Nothing Stands Outside the Circle

When a hard spring rain drenches me, I worry about the flowers, born without clothing to protect them from the cold snaps, the ferocious winds, the downpours. I worry about the two ducks that have taken up residence in the water lily pools at the Botanic Garden, one emerald green and black and glistening, the other all mottled browns. Are they okay? Are they warm enough? Where do they sleep?

Today I notice one of them floating on the pool’s surface, its neck turned and twisted so he can tuck his head into his feathered body. They sleep in the body of themselves. They float, their egg-shaped heads tucked into feathered darkness, downy and warm. On this day, the gentlest ripple in the long rectangular pool rocks him.

“Oh he’s sleeping,” I say with delight to my companion, like sleep is some rare discovery this brown-feathered duck happened to make.

What has amazed me about the common thread of all of our survivals? Food, shelter, company – as basic as instinct – a worry because perhaps something is missing for me, something of a birthright for the living. Is it the struggle that concerns me? Living is sometimes an effort, we must want to stay. Or is it the particulars of what seems hard? How do we feed ourselves? How do we make a home? How do we find our tribe, our reflections, the end of our isolation?

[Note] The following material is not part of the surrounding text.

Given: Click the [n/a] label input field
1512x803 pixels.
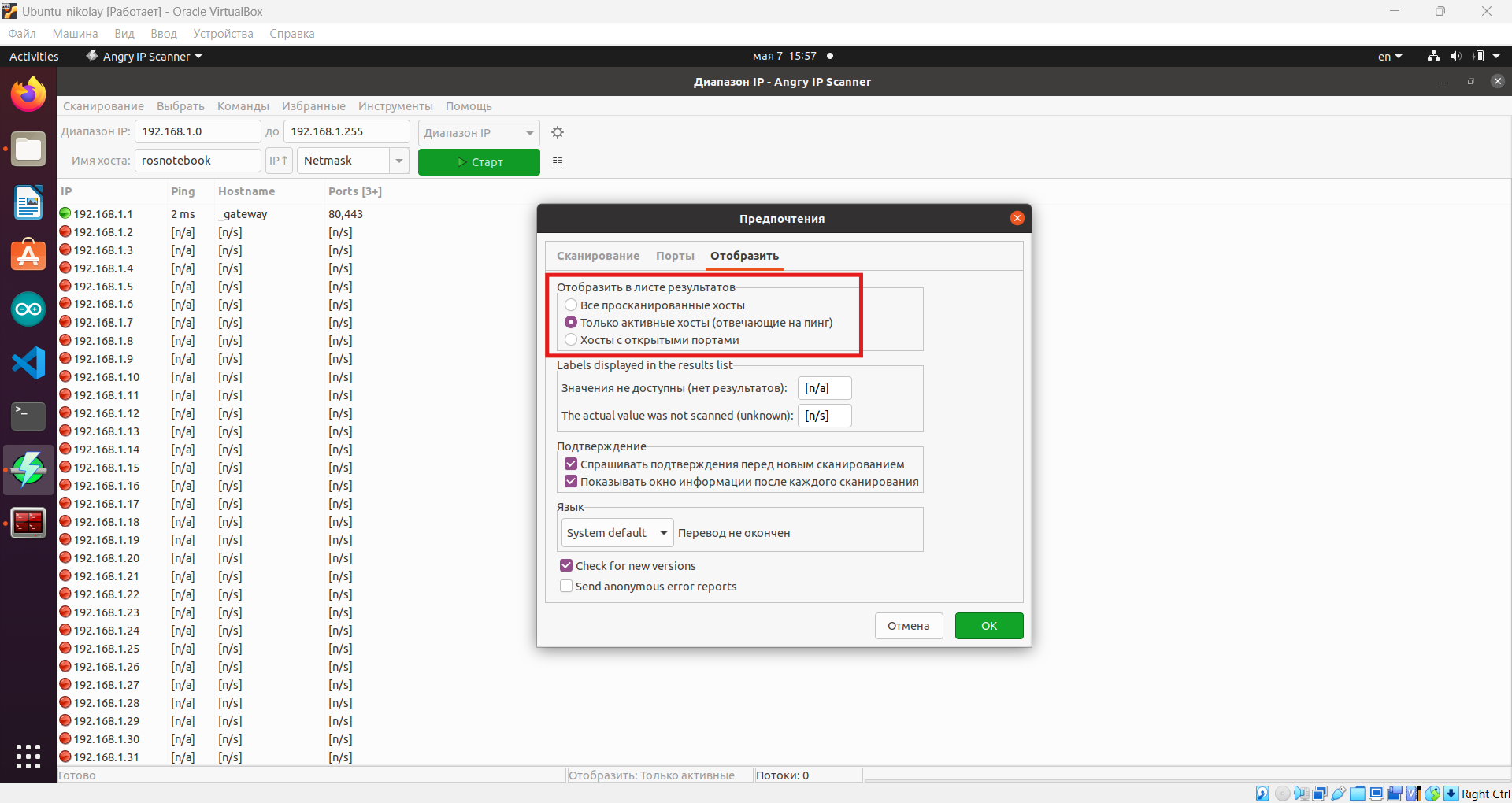Looking at the screenshot, I should click(x=824, y=388).
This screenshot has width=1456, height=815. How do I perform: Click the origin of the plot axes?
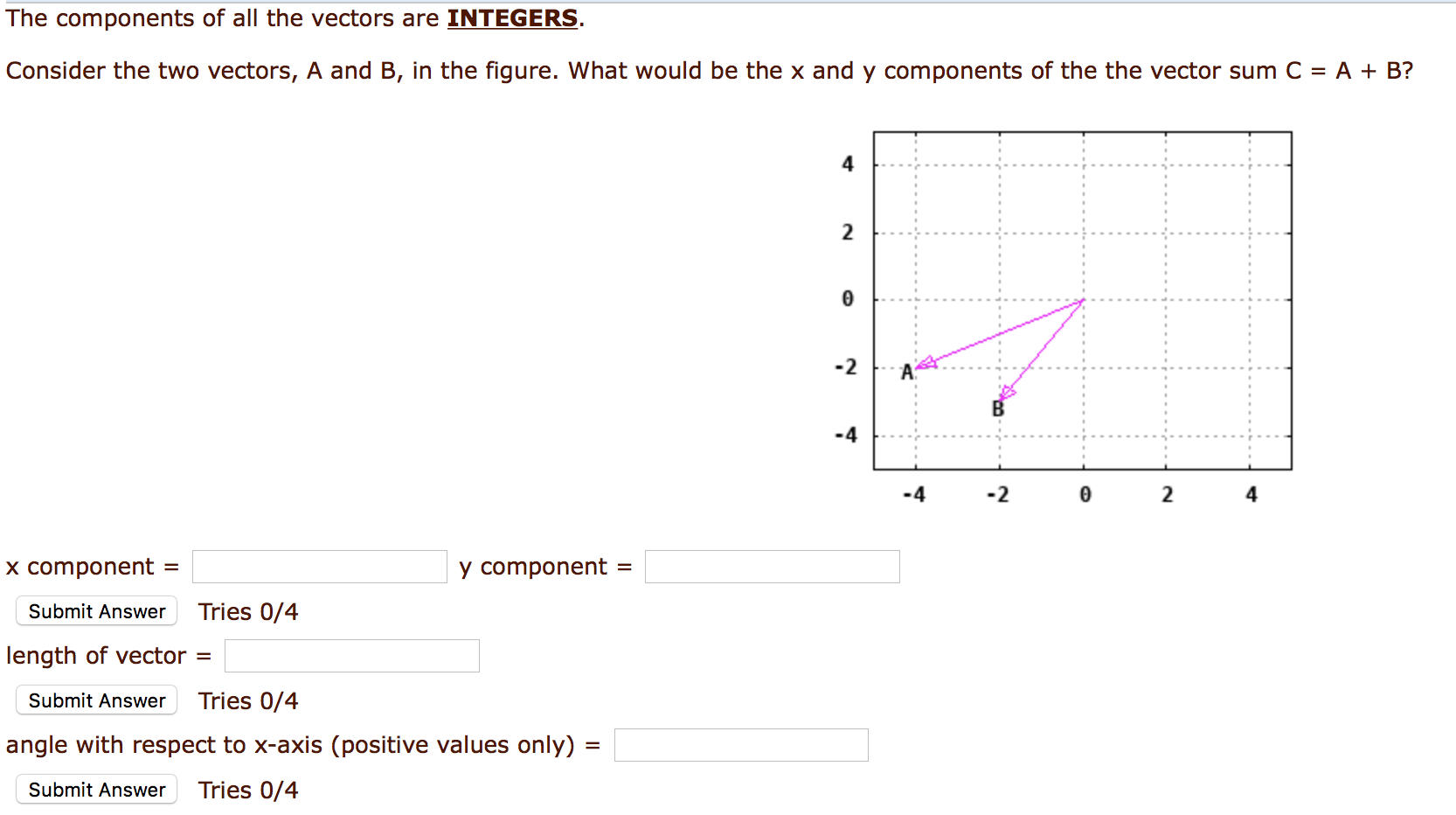point(1085,301)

Spring. What do the ducks, and the flowers have to teach me – a scattering of broken stems after the windstorm but most blooms still standing, reaching upward for their one glorious breath of life. Some stems break, all flowers wither, either their broken bodies or their reaching blooms eventually fade. Is that a problem? Is any of it a problem at all?

My body creaks in the morning. I’m sometimes slower into the day. Grey hairs litter my mane. We live, change, change, and change some more. And cycles of spring and frost and deep freeze meet us exactly where we stand, holy and whole.

Spring. I welcome the ducks and the broken heart they show me. It is mine. I care for their well-being. It is easy to care for them. I care for signs of life and signs of death. This heart plays its notes of exhilaration and sorrow. Is there anything to do about any of it? Nothing stands outside the circle.